Введение в аскетику - страница 17



Кто меня освободит?» – спрашиваем мы себя, в то время как есть Бог и милость Его нисходит к нам. ‹…›

Ангелы Божий, Сам Бог сражаются, чтобы освободить Свое творение, пусть и в последний момент, и возвести его на небо, хотя бы и за одно молитвенное обращение «Господи Иисусе». Но до последней минуты и демоны наготове, чтобы похитить душу через отчаяние или одно лишь «нет», которое она скажет, а она может его сказать, потому что всегда остается свободной.

Демоны довели до совершенства план погибели человека. Они действуют в человеке, входя и снова выходя, потому что не имеют возможности ни сущностно, ни ипостасно соединиться с нашей душой.
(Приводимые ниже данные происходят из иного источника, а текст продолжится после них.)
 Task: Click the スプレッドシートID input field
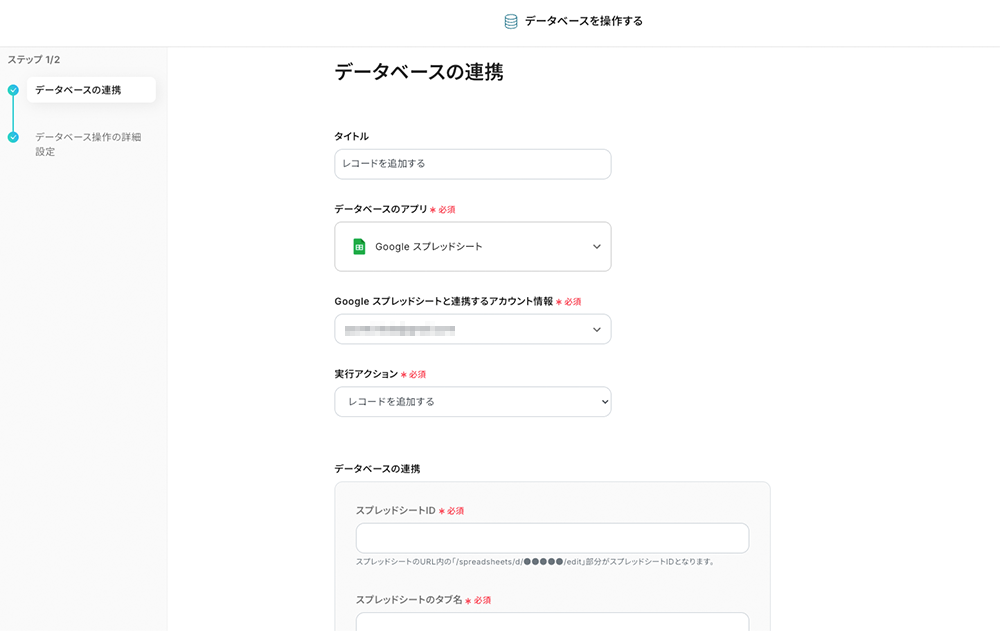coord(552,538)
Но они могут менять «одеяние» души, ее деятельность, и так изнутри господствовать над нами. Задумали этот план не только те бесы, которые входят в нас и выходят, но и те, которые заняли уже все выгодные для боя позиции до самых небесных врат. Не будем забывать, что душа хотя и духовна, однако имеет некоторую телесность, как и демоны. А значит, небо, как и преисподняя, для нее не только образ жизни, но и местопребывание. Душа имеет движение внутри себя и сама движется вперед.

Таким образом, мои дела, которые, как мне кажется, я совершаю по собственному желанию и самостоятельно, в действительности – исходящее от демонов излучение: они подбрасывают мне самих себя, а я их подхватываю, думая при этом, что я свободен и делаю то, что хочу. В то время как я считаю себя свободным, я не понимаю, что связан по рукам и ногам, и потомухотя и борюсь за свое спасение, но снова иду ко дну. И тогда я попадаюсь в когти палача, потому что я не осознаю, что единственное, чего поистине желает моя душа, – это Бог, ведь для Него я родился, Его ищет моя душа и в Нем обретает успокоение.
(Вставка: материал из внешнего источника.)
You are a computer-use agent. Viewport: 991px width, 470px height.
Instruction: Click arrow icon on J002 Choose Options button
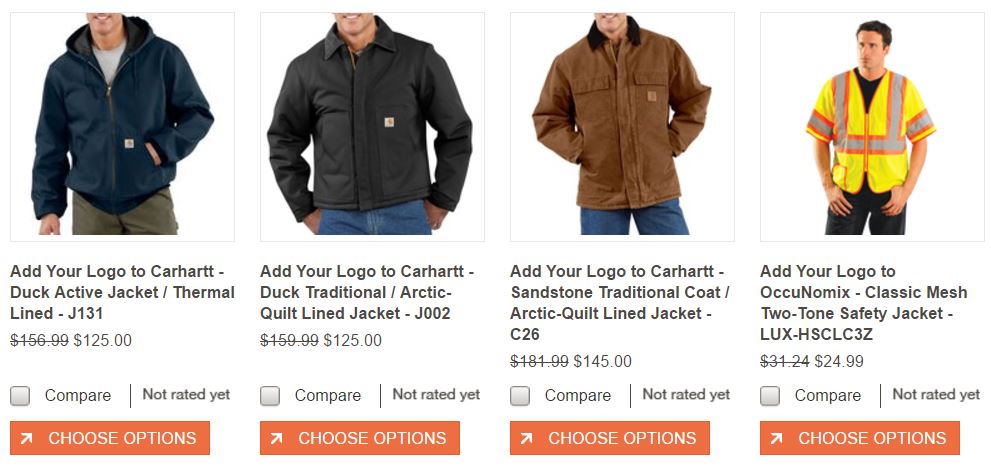(276, 438)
Все другое, что я считаю вожделенным, – это ложь, заблуждение, искажение, хлам, которым забрасывает меня лукавый. Когда я веду себя таким образом, я теряю душевное равновесие и думаю, что желаю зла, потому и сказано: «Предлежит мне злое»[16]. Рядом со мной оказываются бес и смерть, которую он сеет, ведь смерть – это он сам. Например, когда я раздражен, озлоблен или подвержен какой-то другой страсти, то в действительности во мне совершаются злые дела бесов.

Демоны не могут проникнуть в существо нашей личности, они соединяются с нами своими лукавыми и темными делами, которые становятся чем-то единым с нами. С нами соединяется как лукавство демонов, так и благодать Божия, потому что «предлежит мне» и Бог и добродетель, и тогда мы становимся или темными, или светлыми. Если я грешу, то это не значит, что я просто сделал нечто греховное, но это значит, что во мне завязалась настоящая борьба, произошла целая схватка – и я оказался побежден. Поэтому грех не означает, что я делаю что-то дурное, исповедуюсь в этом и получаю прощение, а если снова согрешу, то снова буду прощен. Грех означает, что я забываю, зачем родился, забываю, что только Бог может успокоить мою душу и что она никогда не сможет остаться непорочной, если не соединится с Богом. Итак, грех – это провал, ошибка, обман, промах, он означает, что я не смог попасть точно в цель[17]. Грех – это моя неудача.

Наклонность моей воли к греху на самом деле не мое собственное желание согрешить, но слияние моей воли с волей лукавого демона, который таким образом пробирается внутрь меня, в то время как я думаю: «Это то, чего я искал». Ведь каждый раз, когда я что-то делаю, я чувствую, что соединяюсь с тем, что делаю. Этим объясняется наслаждение, воспоминание о грехе и возвращение к греху – все это, как закваска, смешивается со всем моим существом.